WRITTEN TASKS:
**a)** Answer these from the passage on Australian school choice:
(i) How much did the project led by the Australian Minister of Higher Education spend on research?
(ii) About how many Australian schools can be searched and compared on the website?
(iii) By what other name is self-segregation known?
**b)** Extend the passage on Australian school choice and the "Myschool" website, picking up right after its final sentence.

SUPPLIED PASSAGE:
━━━━━━━━

While choice has always been part of Australian schooling, governments of all political hues have been enhancing their commitment to educational choice by increasing funding to the non-government sector (Forsey, Davies, & Walford, 2008).

 The Australian Minister of Higher Education has spearheaded a project spending $3 million on research and creating a website “Myschool” that uses national standardized tests to compare performance of socio-economically and demographically similar schools across the country. Any parent and community member can now search and compare profiles of almost 9,500 Australian schools.

The launch of the website has raised several major issues regarding the private versus public debate in the field of education, questioning sociocultural ideology behind school ‘choice.’

There are several issues not only with school choice but also with how the website goes about comparing such schools. Forsey et al. (2008) note several reasons for why parents find ‘school choice’ so crucial. The first is self-segregation (a trend of a specific population group trying to separate itself for self-interest) – otherwise known as ‘white flight.’ It often results in wealthier families self-segregating themselves in better performing schools. Other reasons include higher level of placement testing (schools with higher average of standardized test scores) and concerted cultivation (parent expectations for structure and child-rearing support through the education system.)

━━━━━━━━

Entries for locating text and elements:
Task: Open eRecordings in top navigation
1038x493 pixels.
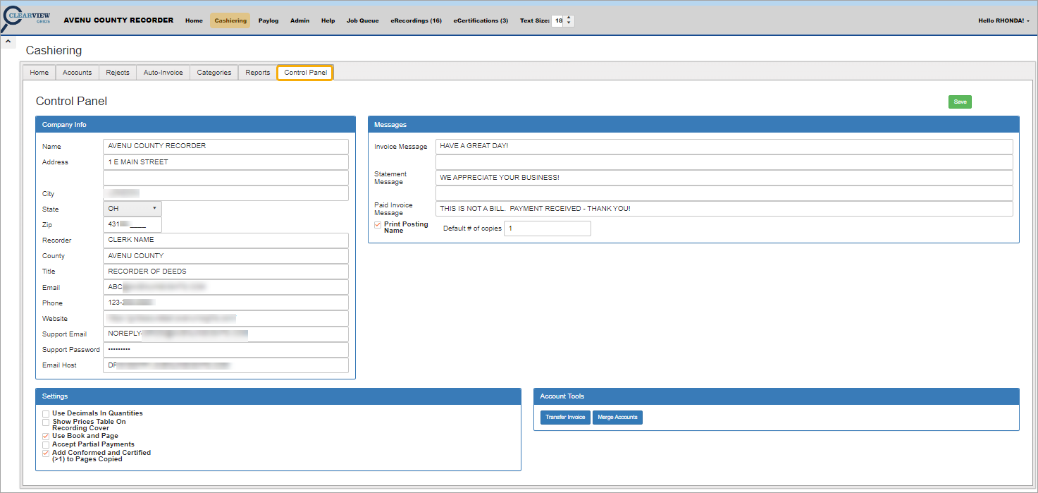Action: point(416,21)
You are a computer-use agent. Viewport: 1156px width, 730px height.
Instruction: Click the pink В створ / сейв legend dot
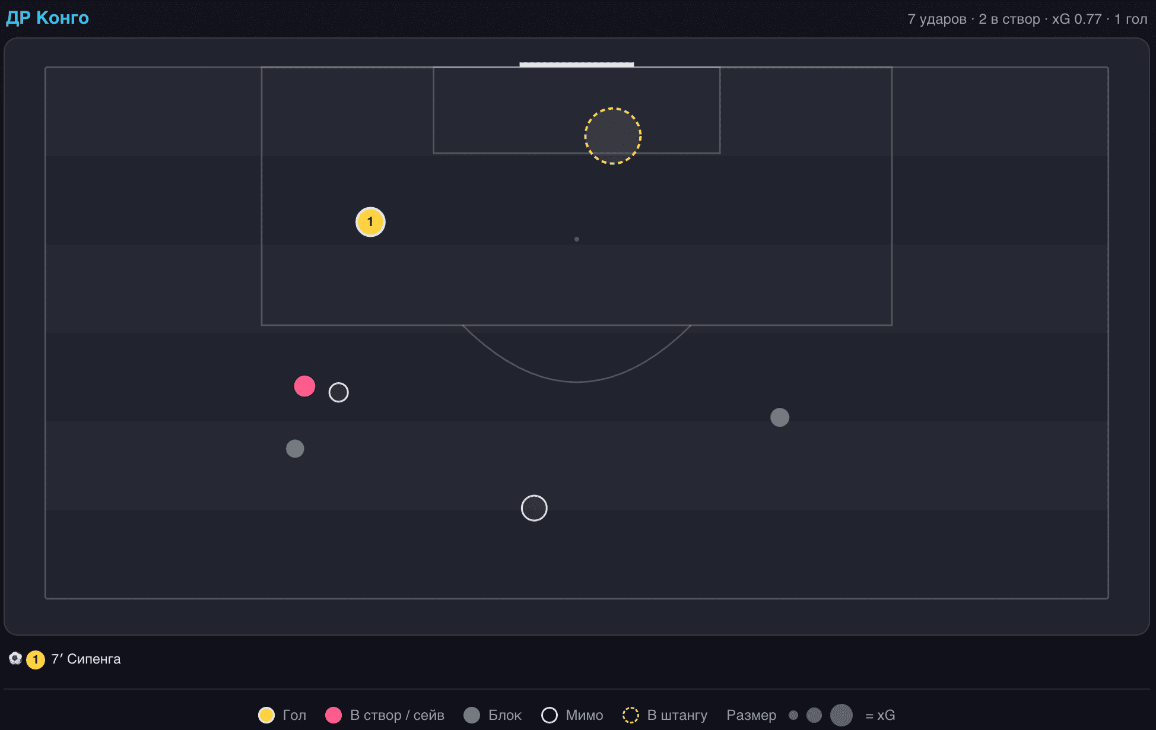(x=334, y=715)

━━━━━━━━

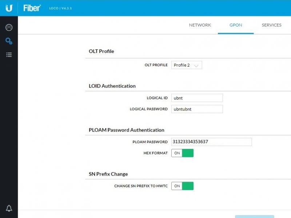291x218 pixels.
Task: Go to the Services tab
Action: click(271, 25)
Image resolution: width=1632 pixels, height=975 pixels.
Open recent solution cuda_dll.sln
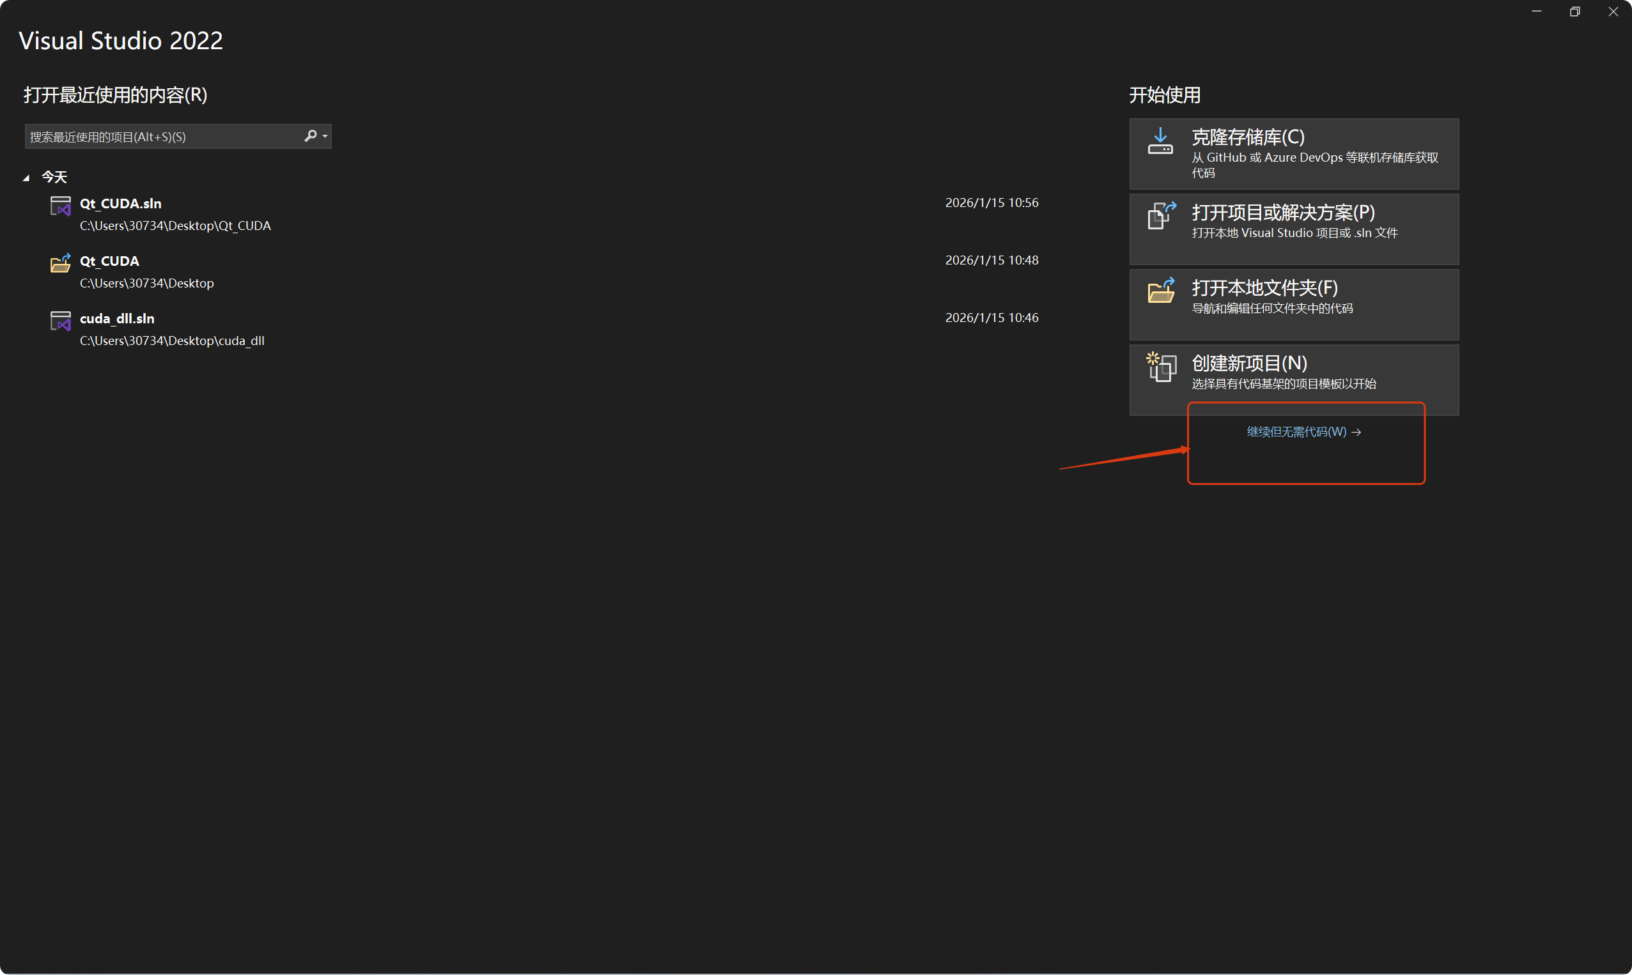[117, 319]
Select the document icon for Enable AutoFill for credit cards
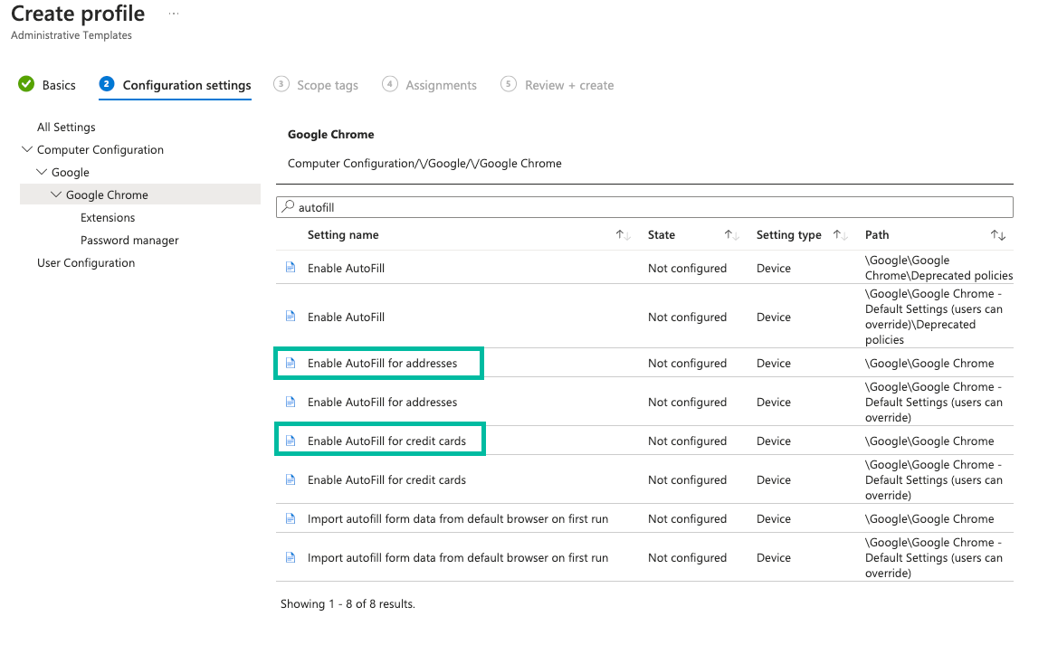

━━━━━━━━

RESPONSE LIST:
**a)**
(i) $3 million
(ii) Almost 9,500
(iii) 'White flight'

**b)**
It would appear that the government run website has embraced these facts, stating specifically that its purpose is to “locate statistical and contextual information about schools in your community and compare them with statistically similar schools across the country.”

How does the website compare such schools? This is where more problems arise…

The website compares the socio-economical background with the schools performance in ‘NAPLAN’ testing. The socio-economical status is judged by examining family background information provided to schools directly by families, including parental occupation, and the school education and non-school education levels they achieved. In some cases, where this information is not available, ICSEA uses Australian Bureau of Statistics (ABS) Census data on family background to determine a set of average family characteristics for the districts where students live. Where as the NAPLAN is based on two subjects (literacy and numeracy) and includes 40 questions. NAPLAN collects data on a national level every two years and it forgoes arts, science, health, music and the ability to function as a part of the community. It thus reflects an extremely narrow conceptualization of the broader purposes of schooling.

Another controversial point is about the use of the data on the school background (ICSEA), i.e. where the school sits on the socio-economic scale. The website shows whether a particular school is doing better, worse or about the same as schools that are statistically similar in their demographic group. In a way, it is directly naming and shaming Australian public schools and specifically singling out those in the lower socio-economic areas.

Another related and highly contested issue is the use of public funds in the private sector. The below numbers, which are taken directly from the website, reveal the funding of one of the most elite private schools in Sydney compared to one of the low-achieving public schools. When looking at the below charts, on the surface, a reader would notice both some discrepancy in the amount of money spent per student and unbelievably different academic results.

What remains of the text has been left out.